The trial court determined that the main issue was whether Jong's employees responded reasonably to the incident and the court found that there was a reasonable response. In so finding, the trial court bypassed the time line discrepancies—as they did not seem material—and instead focused on the fact that at least one call, and possibly two, was made from Jong's, and that, in conjunction with the other acts of the employees, this constituted a reasonable response.

*121 Discussion

Appellate courts review summary judgment de novo, using the same criteria that govern the district court's consideration of whether summary judgment is appropriate. Goins v. Wal-Mart Stores, Inc., 01-1136 (La.11/28/01), 800 So.2d 783; DeBrun v. Tumbleweeds Gymnastics, Inc., 39,499 (La.App.2d Cir.04/06/05), 900 So.2d 253. The summary judgment procedure is designed to secure the just, speedy, and inexpensive determination of actions. La. C.C.P. art. 966(A)(2). The procedure is favored under Louisiana law and shall be construed to accomplish these ends. Id. Summary judgment shall be rendered "if the pleadings, depositions, answers to interrogatories, and admissions on file, together with the affidavits, if any, show that there is no genuine issue as to material fact, and that mover is entitled to judgment as a matter of law." La. C.C.P. art. 966(B).

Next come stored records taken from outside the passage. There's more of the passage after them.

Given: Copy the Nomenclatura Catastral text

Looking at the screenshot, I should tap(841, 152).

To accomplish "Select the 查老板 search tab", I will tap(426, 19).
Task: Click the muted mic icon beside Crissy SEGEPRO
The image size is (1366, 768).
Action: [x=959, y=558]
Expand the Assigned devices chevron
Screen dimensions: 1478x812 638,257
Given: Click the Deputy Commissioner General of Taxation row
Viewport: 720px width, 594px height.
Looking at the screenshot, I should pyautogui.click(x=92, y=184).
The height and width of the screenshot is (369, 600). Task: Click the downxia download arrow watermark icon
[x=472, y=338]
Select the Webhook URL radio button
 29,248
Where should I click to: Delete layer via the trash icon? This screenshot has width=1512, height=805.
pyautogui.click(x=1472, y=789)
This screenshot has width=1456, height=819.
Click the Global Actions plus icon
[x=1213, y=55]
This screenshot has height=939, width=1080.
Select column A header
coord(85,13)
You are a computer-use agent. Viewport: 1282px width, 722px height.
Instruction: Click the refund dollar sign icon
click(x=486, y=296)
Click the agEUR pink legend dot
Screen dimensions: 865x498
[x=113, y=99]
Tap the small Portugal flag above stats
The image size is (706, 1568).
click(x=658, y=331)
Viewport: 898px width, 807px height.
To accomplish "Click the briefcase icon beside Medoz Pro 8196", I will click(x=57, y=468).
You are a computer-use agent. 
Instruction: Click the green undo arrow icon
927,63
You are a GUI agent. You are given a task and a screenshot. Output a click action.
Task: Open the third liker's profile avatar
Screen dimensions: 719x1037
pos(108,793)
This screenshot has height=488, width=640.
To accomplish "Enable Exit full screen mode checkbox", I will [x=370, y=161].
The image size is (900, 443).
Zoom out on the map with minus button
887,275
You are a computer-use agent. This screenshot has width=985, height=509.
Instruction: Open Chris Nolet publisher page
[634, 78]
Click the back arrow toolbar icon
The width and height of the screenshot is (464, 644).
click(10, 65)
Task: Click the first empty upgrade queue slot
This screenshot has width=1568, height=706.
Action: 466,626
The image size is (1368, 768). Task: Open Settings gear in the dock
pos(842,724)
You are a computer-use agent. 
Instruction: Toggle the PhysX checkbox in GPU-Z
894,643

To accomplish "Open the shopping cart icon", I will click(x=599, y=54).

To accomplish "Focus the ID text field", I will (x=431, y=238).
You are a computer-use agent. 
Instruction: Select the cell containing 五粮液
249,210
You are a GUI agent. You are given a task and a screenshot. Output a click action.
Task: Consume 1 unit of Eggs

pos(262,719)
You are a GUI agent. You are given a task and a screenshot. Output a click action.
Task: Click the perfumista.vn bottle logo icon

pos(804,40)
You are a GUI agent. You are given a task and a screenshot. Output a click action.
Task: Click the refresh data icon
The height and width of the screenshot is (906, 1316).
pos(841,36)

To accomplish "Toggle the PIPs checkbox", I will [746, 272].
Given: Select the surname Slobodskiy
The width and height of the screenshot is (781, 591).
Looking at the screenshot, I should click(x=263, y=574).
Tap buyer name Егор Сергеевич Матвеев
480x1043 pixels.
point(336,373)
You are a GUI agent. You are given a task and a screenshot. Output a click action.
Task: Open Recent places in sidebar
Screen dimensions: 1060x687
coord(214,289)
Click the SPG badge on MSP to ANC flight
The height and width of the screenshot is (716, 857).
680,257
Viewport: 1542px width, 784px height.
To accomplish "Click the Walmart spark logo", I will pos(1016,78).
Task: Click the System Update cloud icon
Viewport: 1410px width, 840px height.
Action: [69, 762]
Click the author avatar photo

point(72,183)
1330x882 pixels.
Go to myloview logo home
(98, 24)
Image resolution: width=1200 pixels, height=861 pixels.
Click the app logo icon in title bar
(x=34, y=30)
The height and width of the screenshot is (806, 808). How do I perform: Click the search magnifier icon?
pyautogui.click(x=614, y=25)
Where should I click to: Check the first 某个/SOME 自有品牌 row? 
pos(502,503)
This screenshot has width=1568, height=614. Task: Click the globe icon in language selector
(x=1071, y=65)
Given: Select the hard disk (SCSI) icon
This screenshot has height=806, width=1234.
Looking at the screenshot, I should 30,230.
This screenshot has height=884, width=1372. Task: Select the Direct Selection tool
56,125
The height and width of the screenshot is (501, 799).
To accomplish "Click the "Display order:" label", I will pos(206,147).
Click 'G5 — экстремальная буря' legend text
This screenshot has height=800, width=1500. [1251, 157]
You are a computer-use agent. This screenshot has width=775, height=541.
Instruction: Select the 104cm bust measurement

In the present case, plaintiff has asserted two negligence claims. Plaintiff first contends that defendant was negligent in failing to summon police during the initial altercation. She next claims that Jong's was negligent in failing to provide security.

Jong's points out that there is an absence of factual support for any of the allegations of negligence. To determine this, a duty-risk analysis is applied. Under the duty-risk analysis a plaintiff must prove that the conduct in question was the cause-in-fact of the resulting harm, the defendant owed a duty of care to the plaintiff, the requisite duty was breached by the defendant, and the risk of harm was within the scope of the protection afforded by the duty breached. Smith v. AAA Travel Agency, 37,278 (La.App.2d Cir.10/29/03), 859 So.2d 286, writs denied, 03-3248, 03-3329 (La.02/06/04), 865 So.2d 731, 735.

Duty to Summon Police

A business establishment such as Jong's owes a duty to its patrons to exercise reasonable care to protect them from injury. Ballew v. Southland Corporation, 482 So.2d 890 (La.App.2d Cir.01/22/86). This duty, however, does not extend to the unforeseeable or unanticipated criminal acts by independent third persons. Id. Where a business owner owes a duty of reasonable care to protect patrons from criminal acts of third parties, that duty can be discharged by summoning the police at the time the proprietor knows or should reasonably anticipate that the third person poses a probable danger. Rodriguez v. New Orleans Public Service, Inc., 400 So.2d 884 (La.1981); Ballew, supra.

In the case sub judice, Jong's contends that its employees summoned the police as soon as they became aware of an altercation between Ms. Raymond and Williams. Plaintiff, however, asserts that defendant's employee, Lawanna Kelly, did not call police at all and that Greg Jones only called when Ms. Raymond was already dead. Plaintiff's contention, however, is not supported by the evidence in the record or her original petition.